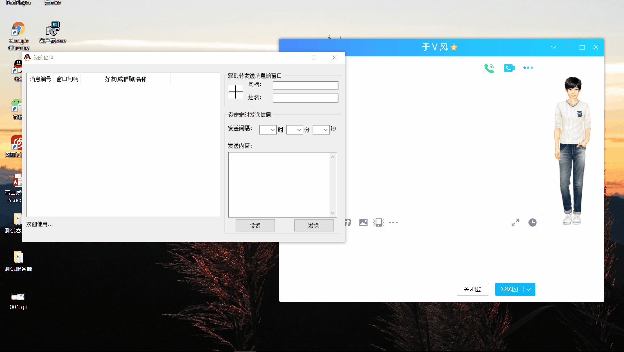Send a window shake (vibrating phone icon)
The width and height of the screenshot is (624, 352).
click(378, 222)
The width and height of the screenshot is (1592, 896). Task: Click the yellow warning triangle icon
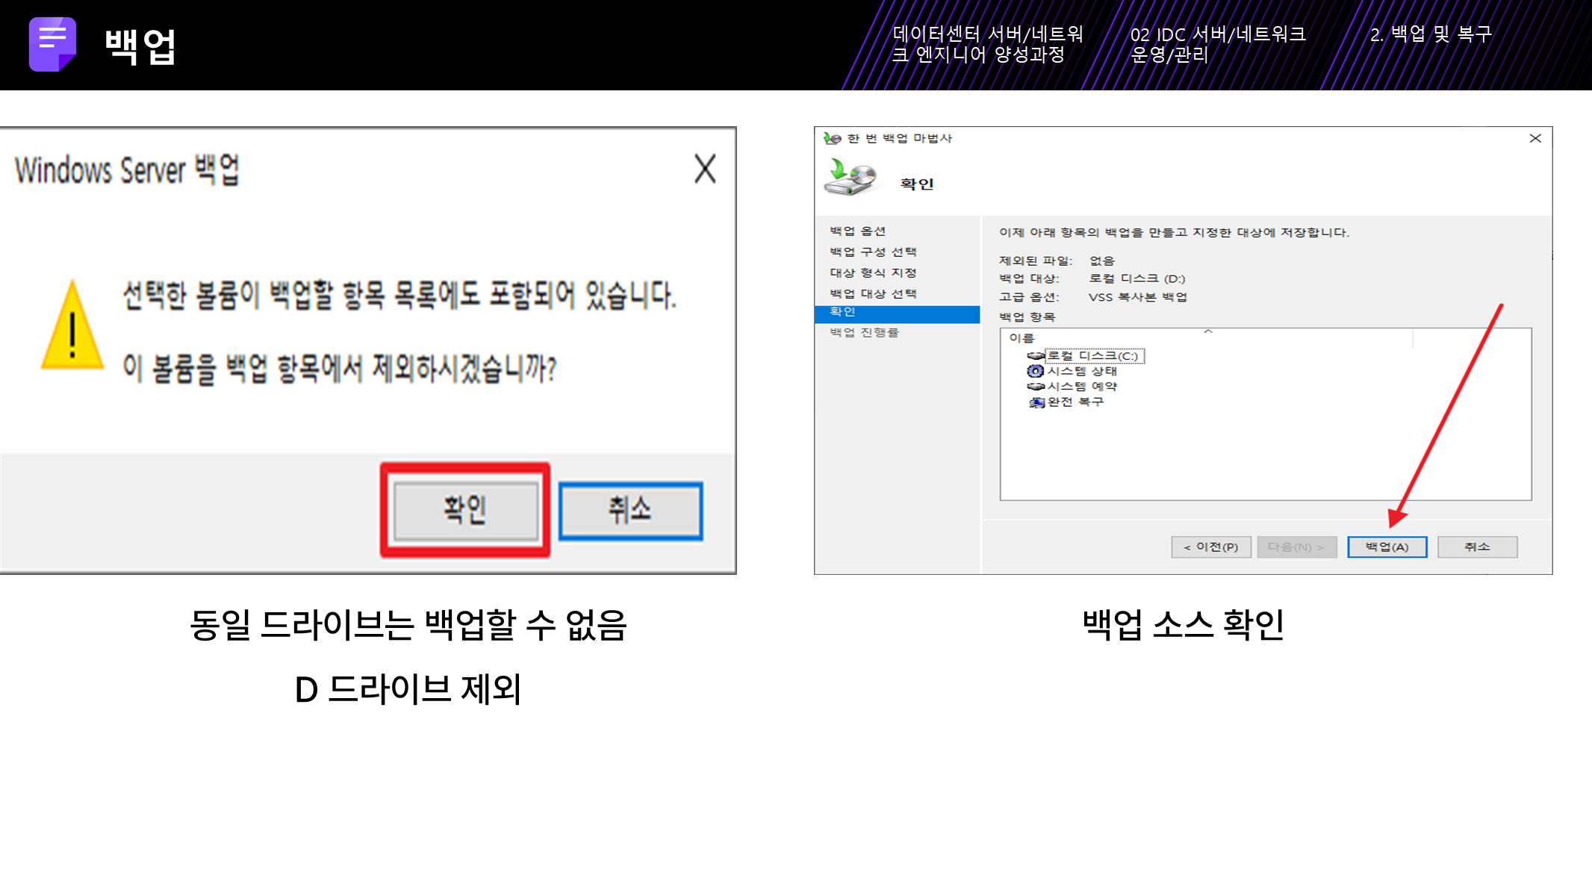coord(72,327)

*Exercise instructions:* Exclude all pictures and reproduce exactly the lines from the one containing "The width and height of the screenshot is (1592, 896)." through the final line of the entries above.

*Response to the task:*
The width and height of the screenshot is (1592, 896). Task: Click the yellow warning triangle icon
coord(72,327)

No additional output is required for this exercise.